- [What you will do]: Beginning with the line below that contains "Instruction: Select the" and ending with the line that contains "Open the Website section via globe icon", copy every line exactly. Copy nothing else.

Items from a dataset:
::::::::

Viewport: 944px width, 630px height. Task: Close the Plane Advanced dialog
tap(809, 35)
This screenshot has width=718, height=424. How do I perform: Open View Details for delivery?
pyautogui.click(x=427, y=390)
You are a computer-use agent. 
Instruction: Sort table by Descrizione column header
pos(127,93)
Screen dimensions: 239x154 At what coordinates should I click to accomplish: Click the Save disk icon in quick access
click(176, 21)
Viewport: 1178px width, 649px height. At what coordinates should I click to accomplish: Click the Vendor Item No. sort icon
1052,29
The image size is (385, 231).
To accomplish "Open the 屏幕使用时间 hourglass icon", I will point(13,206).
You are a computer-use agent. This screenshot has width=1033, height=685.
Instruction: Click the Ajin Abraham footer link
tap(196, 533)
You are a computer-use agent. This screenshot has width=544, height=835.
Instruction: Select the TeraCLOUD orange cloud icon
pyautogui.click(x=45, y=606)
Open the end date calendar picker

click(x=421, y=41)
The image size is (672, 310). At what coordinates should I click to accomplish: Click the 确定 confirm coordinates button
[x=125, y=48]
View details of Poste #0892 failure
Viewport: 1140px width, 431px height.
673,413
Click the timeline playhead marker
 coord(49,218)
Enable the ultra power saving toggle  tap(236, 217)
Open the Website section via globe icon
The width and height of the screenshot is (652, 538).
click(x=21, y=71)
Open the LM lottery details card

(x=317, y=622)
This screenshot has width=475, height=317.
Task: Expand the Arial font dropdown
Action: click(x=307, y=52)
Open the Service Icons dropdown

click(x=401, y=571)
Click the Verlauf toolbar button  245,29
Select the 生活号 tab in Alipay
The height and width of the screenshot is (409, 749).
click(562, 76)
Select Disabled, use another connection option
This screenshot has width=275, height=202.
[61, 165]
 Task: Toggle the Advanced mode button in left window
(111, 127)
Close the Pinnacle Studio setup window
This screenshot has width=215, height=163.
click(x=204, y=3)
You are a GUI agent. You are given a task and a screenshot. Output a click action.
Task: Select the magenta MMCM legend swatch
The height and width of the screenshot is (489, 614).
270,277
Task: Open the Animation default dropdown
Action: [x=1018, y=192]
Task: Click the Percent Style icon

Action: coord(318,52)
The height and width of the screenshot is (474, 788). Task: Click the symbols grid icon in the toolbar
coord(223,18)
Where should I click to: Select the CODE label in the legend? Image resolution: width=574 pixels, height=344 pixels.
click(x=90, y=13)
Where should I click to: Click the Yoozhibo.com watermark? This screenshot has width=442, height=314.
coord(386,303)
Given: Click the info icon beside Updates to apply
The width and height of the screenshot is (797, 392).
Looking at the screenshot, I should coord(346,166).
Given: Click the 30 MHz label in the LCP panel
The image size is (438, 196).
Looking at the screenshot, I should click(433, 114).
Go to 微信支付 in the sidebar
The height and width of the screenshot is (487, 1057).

::::::::

- [Final answer]:
Instruction: Select the TeraCLOUD orange cloud icon
pyautogui.click(x=45, y=606)
Open the end date calendar picker

click(x=421, y=41)
The image size is (672, 310). At what coordinates should I click to accomplish: Click the 确定 confirm coordinates button
[x=125, y=48]
View details of Poste #0892 failure
Viewport: 1140px width, 431px height.
673,413
Click the timeline playhead marker
 coord(49,218)
Enable the ultra power saving toggle  tap(236, 217)
Open the Website section via globe icon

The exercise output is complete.